_BRIEF_
The lines to reproduce from the material below are those from the one containing "Where should I" through the one containing "Click the Last", both included; write them out exactly and add nothing.
[Start of section]
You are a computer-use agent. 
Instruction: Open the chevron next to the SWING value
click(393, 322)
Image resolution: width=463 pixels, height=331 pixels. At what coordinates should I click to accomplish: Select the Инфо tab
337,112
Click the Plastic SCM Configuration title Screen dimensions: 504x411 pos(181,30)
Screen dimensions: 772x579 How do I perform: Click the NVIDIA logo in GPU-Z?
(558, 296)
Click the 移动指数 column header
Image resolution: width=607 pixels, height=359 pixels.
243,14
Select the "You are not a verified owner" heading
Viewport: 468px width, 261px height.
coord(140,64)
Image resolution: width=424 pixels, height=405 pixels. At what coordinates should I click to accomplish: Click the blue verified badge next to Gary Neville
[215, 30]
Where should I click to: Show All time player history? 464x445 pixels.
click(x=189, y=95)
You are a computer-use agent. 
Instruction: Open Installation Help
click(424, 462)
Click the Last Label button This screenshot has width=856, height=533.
[End of section]
[Start of section]
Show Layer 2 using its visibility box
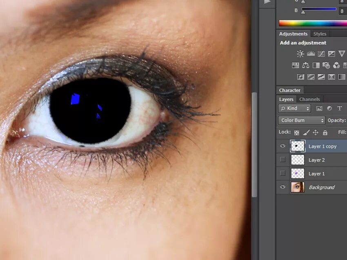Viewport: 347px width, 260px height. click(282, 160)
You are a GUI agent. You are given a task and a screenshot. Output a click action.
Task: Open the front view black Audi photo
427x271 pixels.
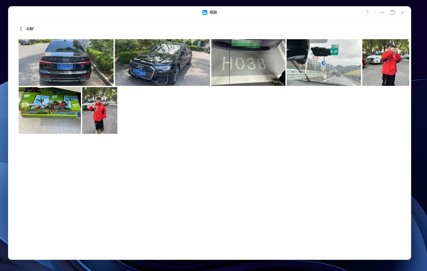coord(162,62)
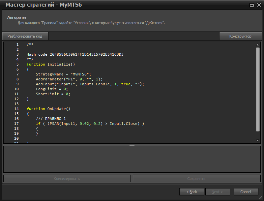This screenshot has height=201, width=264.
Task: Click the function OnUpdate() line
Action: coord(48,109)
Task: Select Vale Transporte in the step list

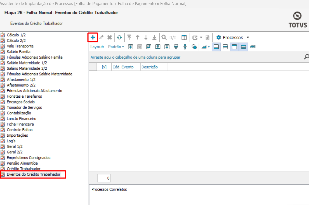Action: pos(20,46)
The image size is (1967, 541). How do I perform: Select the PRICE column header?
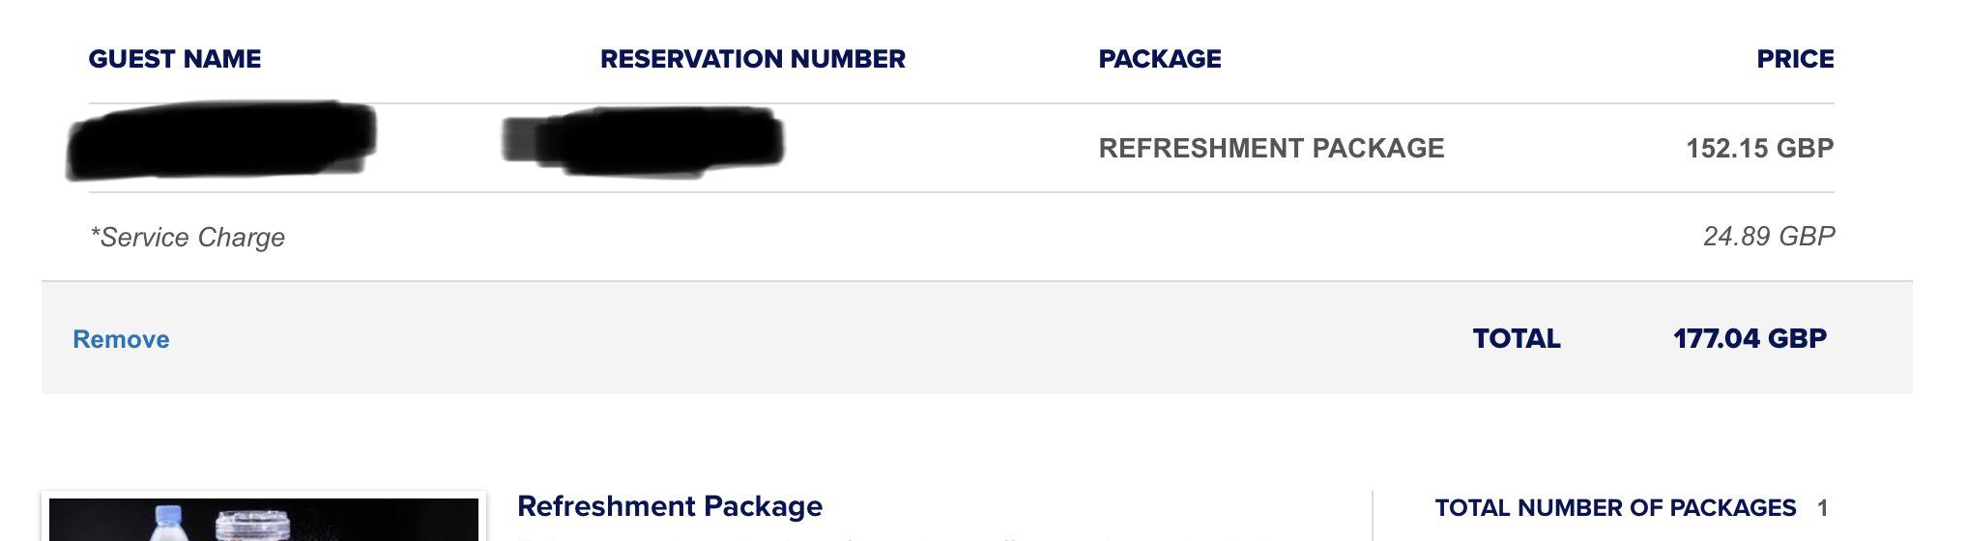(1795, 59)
[End of section]
_RESPONSE_
Where should I click to: Show All time player history? 464x445 pixels.
click(x=189, y=95)
You are a computer-use agent. 
Instruction: Open Installation Help
click(424, 462)
Click the Last Label button This screenshot has width=856, height=533.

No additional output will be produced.